TASK BRIEF = Your copy should hold only the lines from the one holding "Task: Expand error Details" through the last line of the records below, both included, each exact and with no pictures.

** Opening SOURCE MATERIAL block **

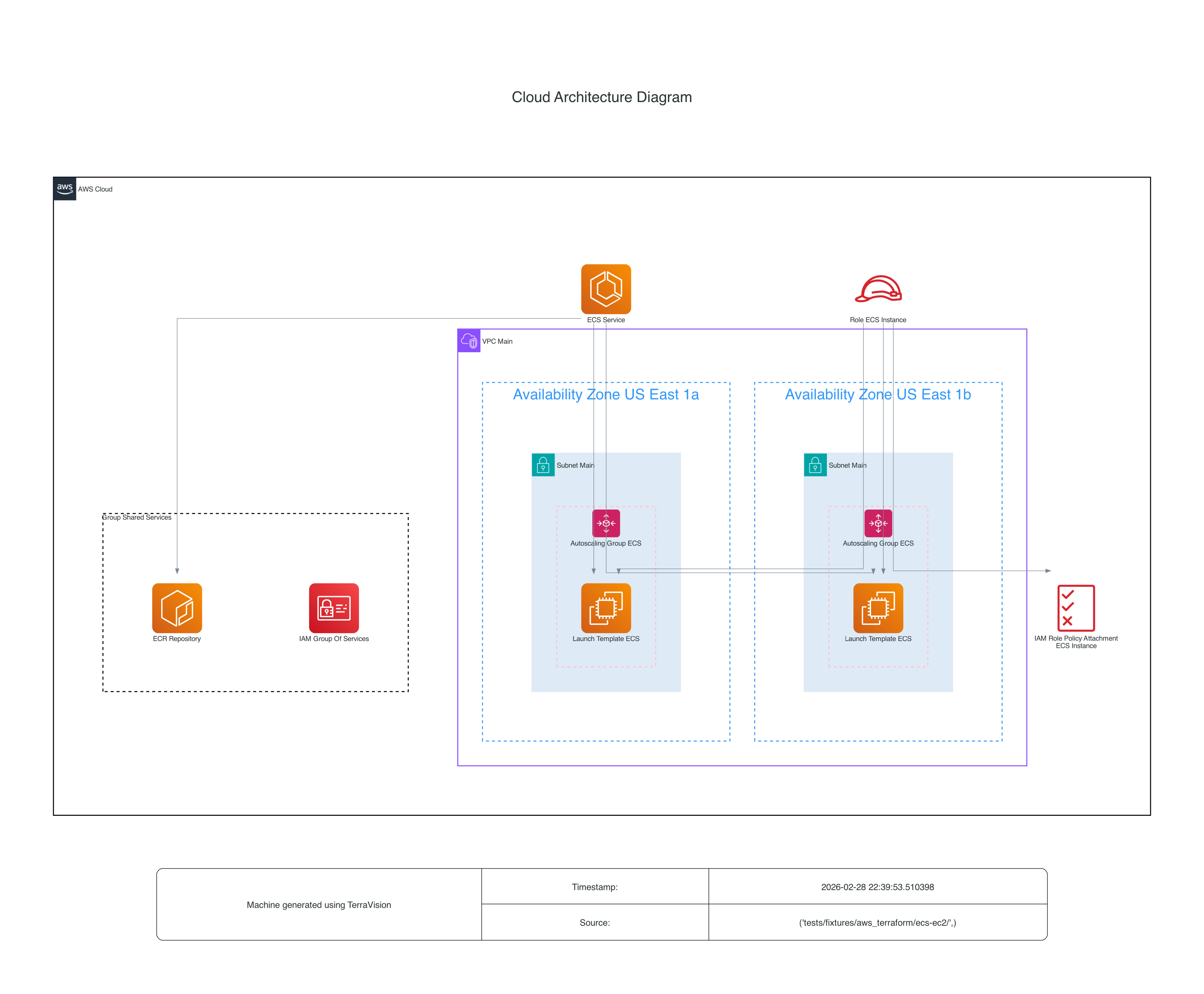Click the Cloud Architecture Diagram title
Image resolution: width=1204 pixels, height=994 pixels.
point(602,97)
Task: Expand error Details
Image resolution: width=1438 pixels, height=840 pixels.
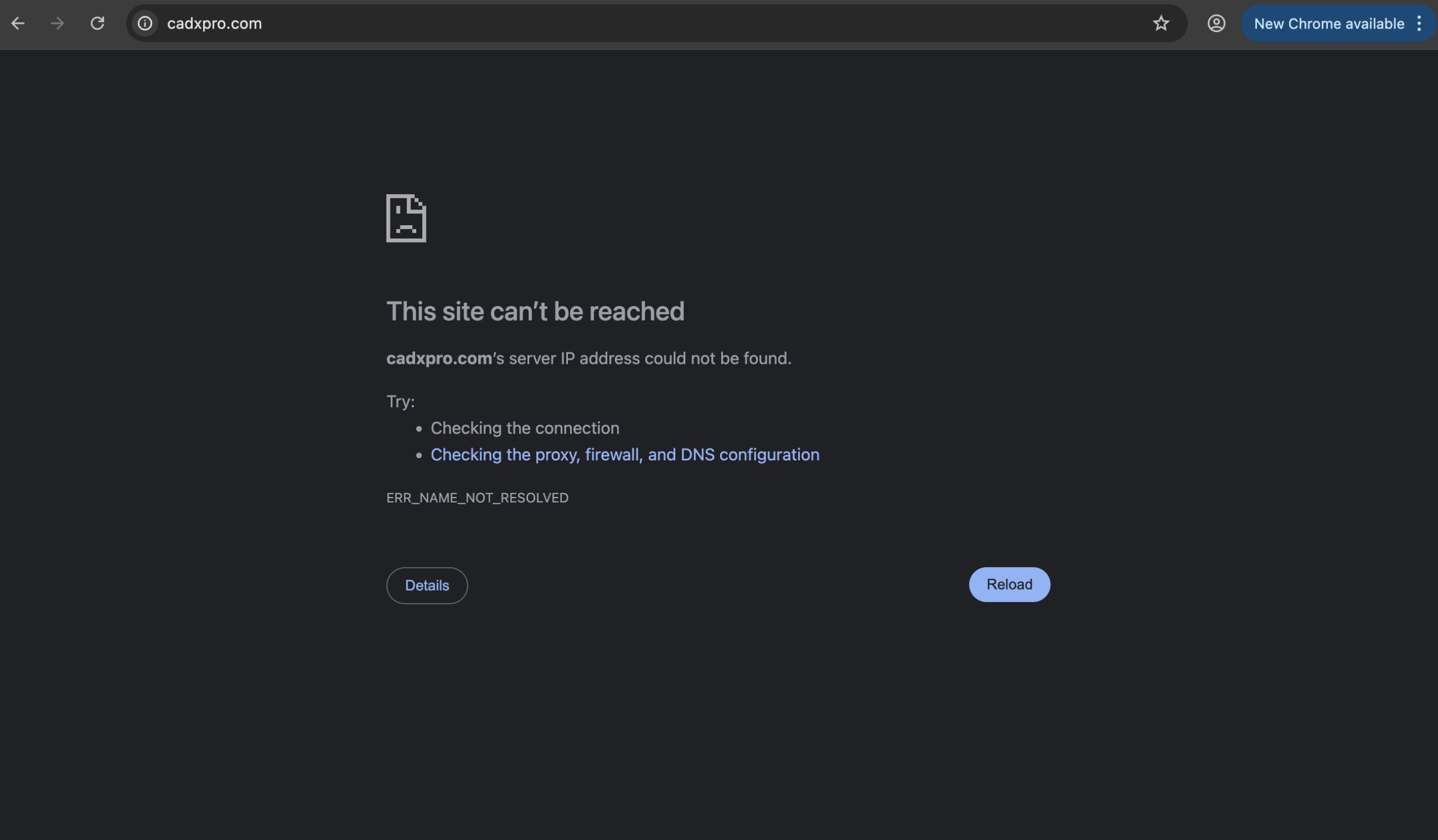Action: coord(427,586)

** Closing SOURCE MATERIAL block **

TASK OUTPUT =
Task: Expand error Details
Image resolution: width=1438 pixels, height=840 pixels.
Action: coord(427,586)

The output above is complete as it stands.